中国共産党は、国民全体を動員した情報収集体制を構築し、国家安全の名の下に社会全体でスパイ行為を取り締まる姿勢を強めている。こうした動きは、外国企業や個人にとって予測不可能なリスクを生み出しており、日本企業の幹部が理由も明らかにされないまま拘束されるケースも発生している。
また、2024年の防衛白書でも中国の軍事活動や情報活動への警戒が明記されている。防衛白書は、中国が日本周辺で軍事活動を活発化させていることや、サイバー分野を含めた複合的な脅威の増大などを指摘し、「これまでにない最大の戦略的な挑戦」と位置付けている。さらに、防衛力の強化や政府一体となった情報収集・サイバー対策の必要性が強調されている。

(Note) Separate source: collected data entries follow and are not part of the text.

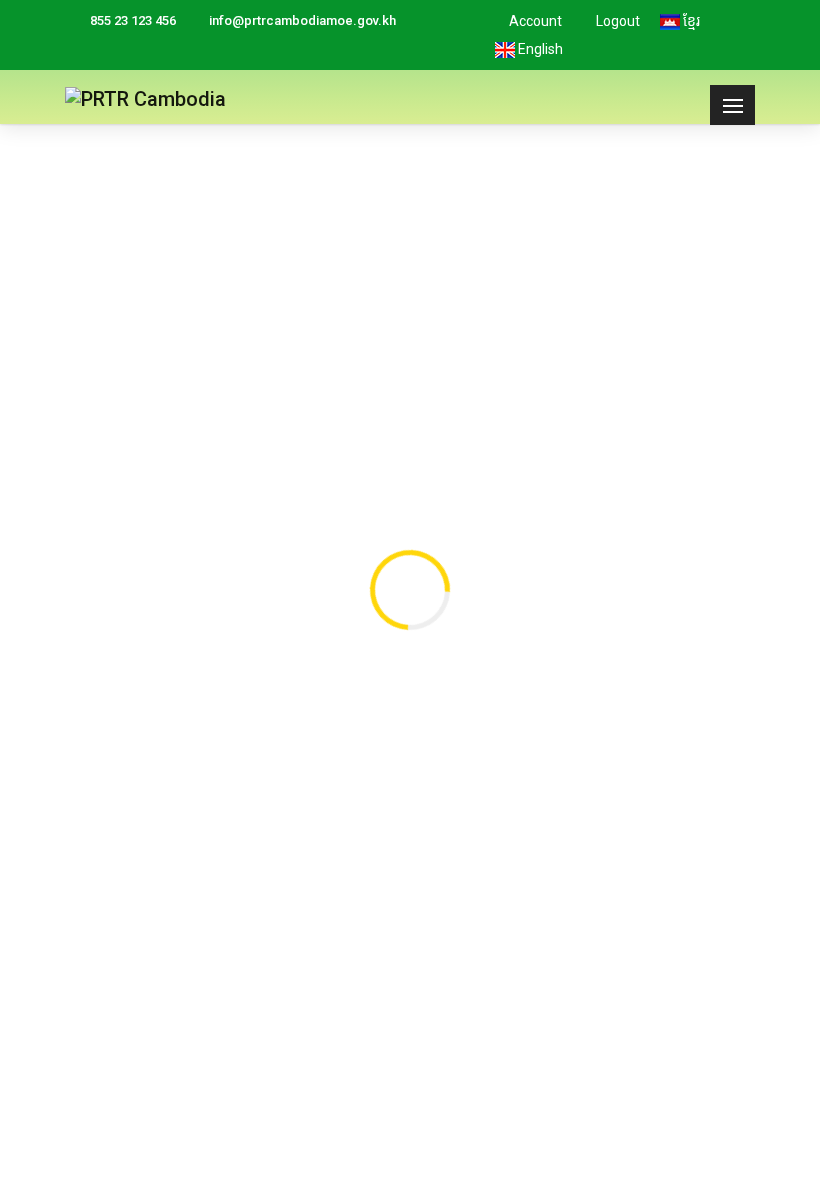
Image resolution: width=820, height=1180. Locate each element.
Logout (616, 21)
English (539, 49)
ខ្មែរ (690, 21)
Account (534, 21)
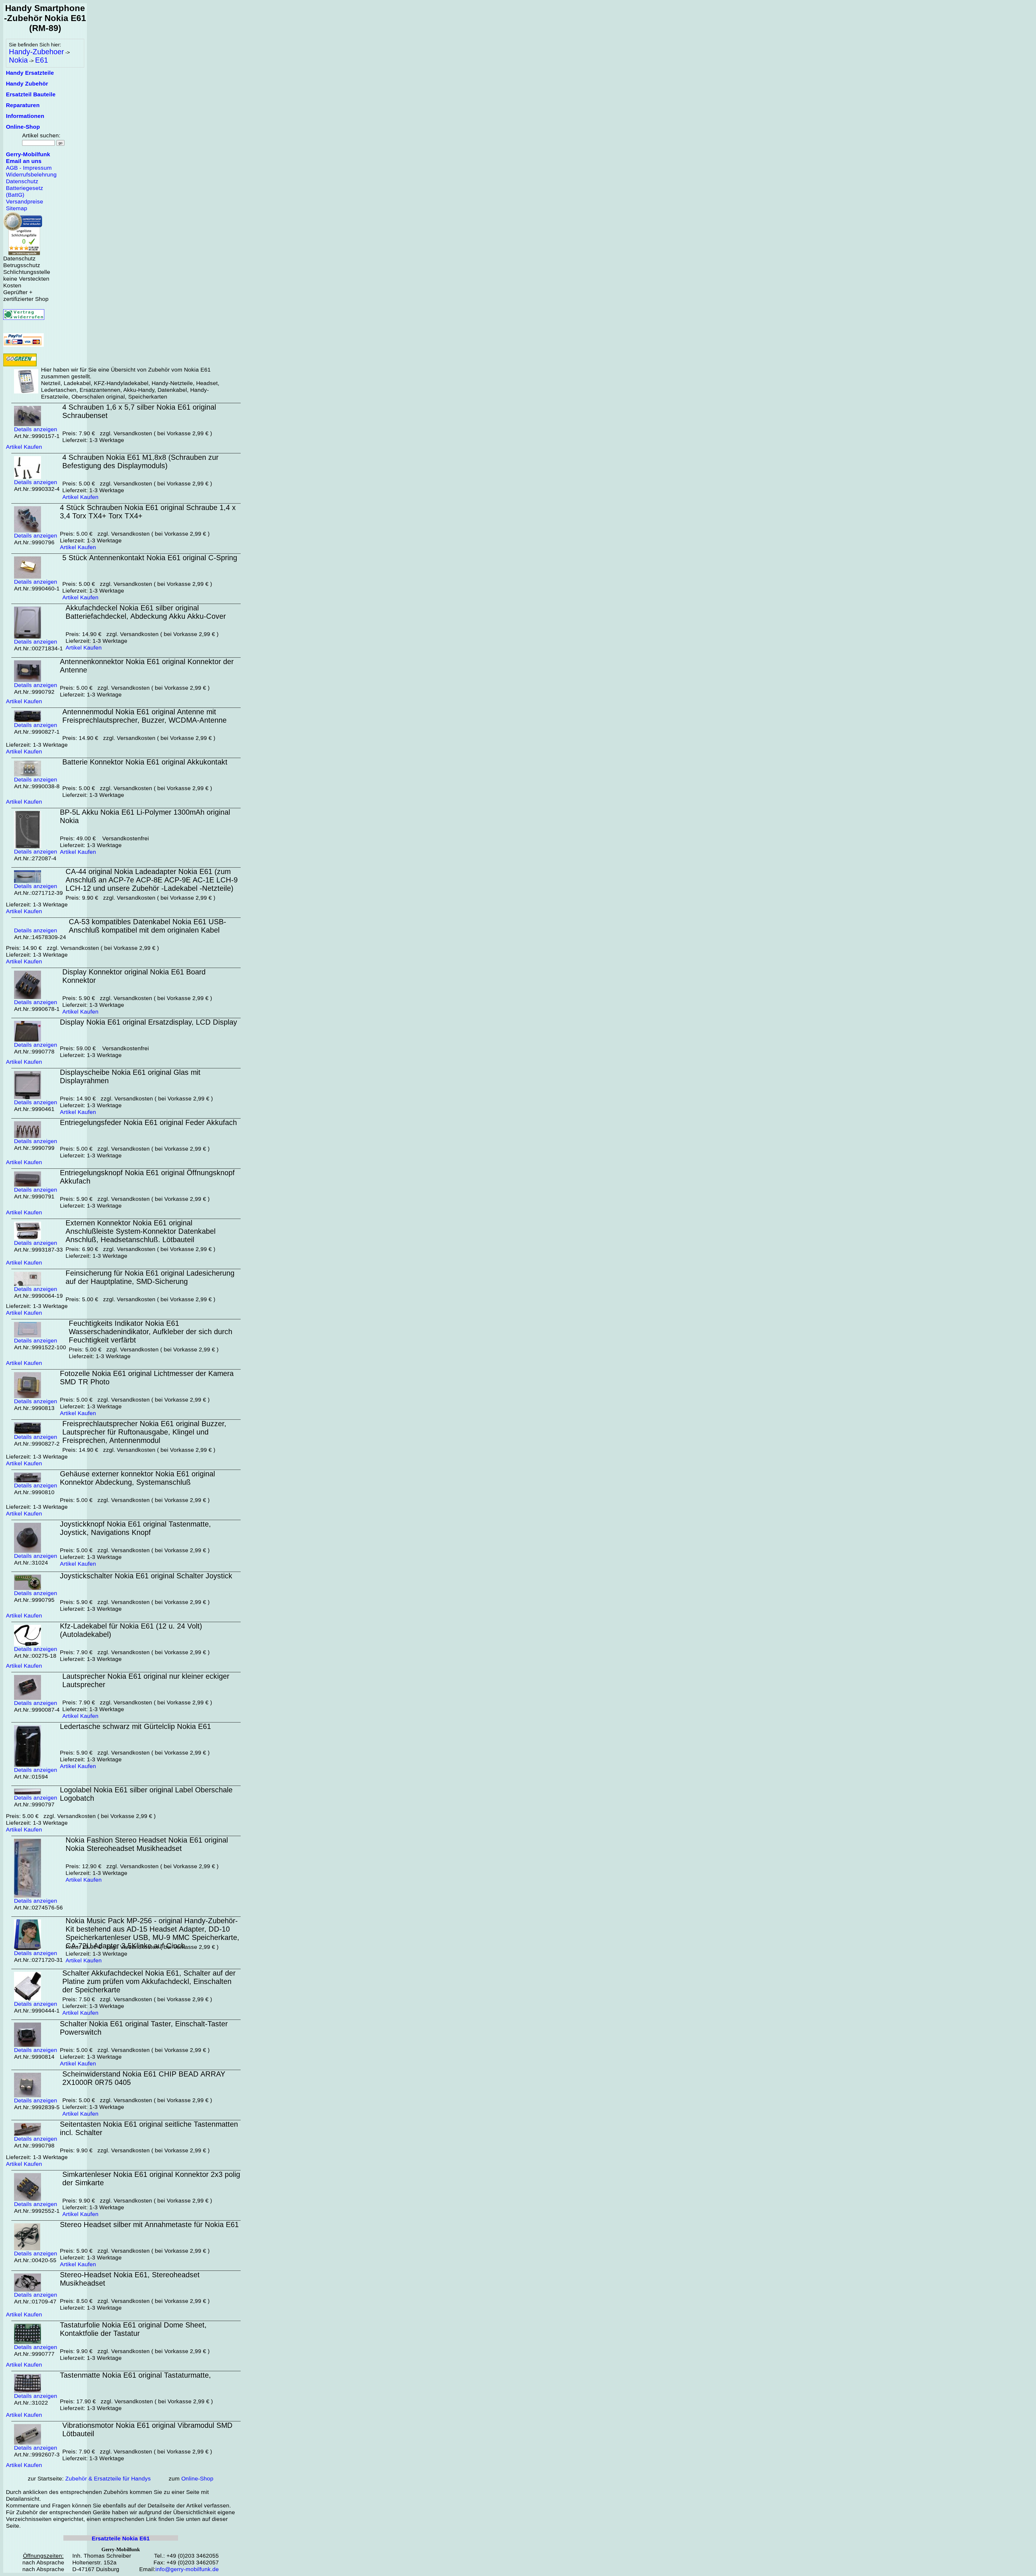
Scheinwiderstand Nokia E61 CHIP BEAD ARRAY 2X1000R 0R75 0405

高市氏は面会後の取材で「日本には国の力によるスパイ行為に包括的に対応するための法律がなく、防止法が必要だ」と述べ、現行の特定秘密保護法など既存の法律では十分な対策が取れていない現状を訴えた。罰則についても「今ある法律はあまり強いものではない」として、より厳格な法整備の必要性を強調した。
石破首相は提言に対し、「偽情報への対応は急いで取り組まなければならないし、インテリジェンスの強化も問題意識を持って検討していく」と応じ、「しっかり勉強していく」と前向きな姿勢を示した。
また、林芳正官房長官も記者会見で「外国の情報機関による情報収集活動が日本で行われているという認識のもと、必要な対策を講じている」と述べ、今後も取り組みの強化に努める考えを示した。
今回の提言は、今後の政府の治安政策や法整備の議論に大きな影響を与えるとみられる。自民党はこの提言内容を夏の参院選公約に盛り込むことも視野に入れている。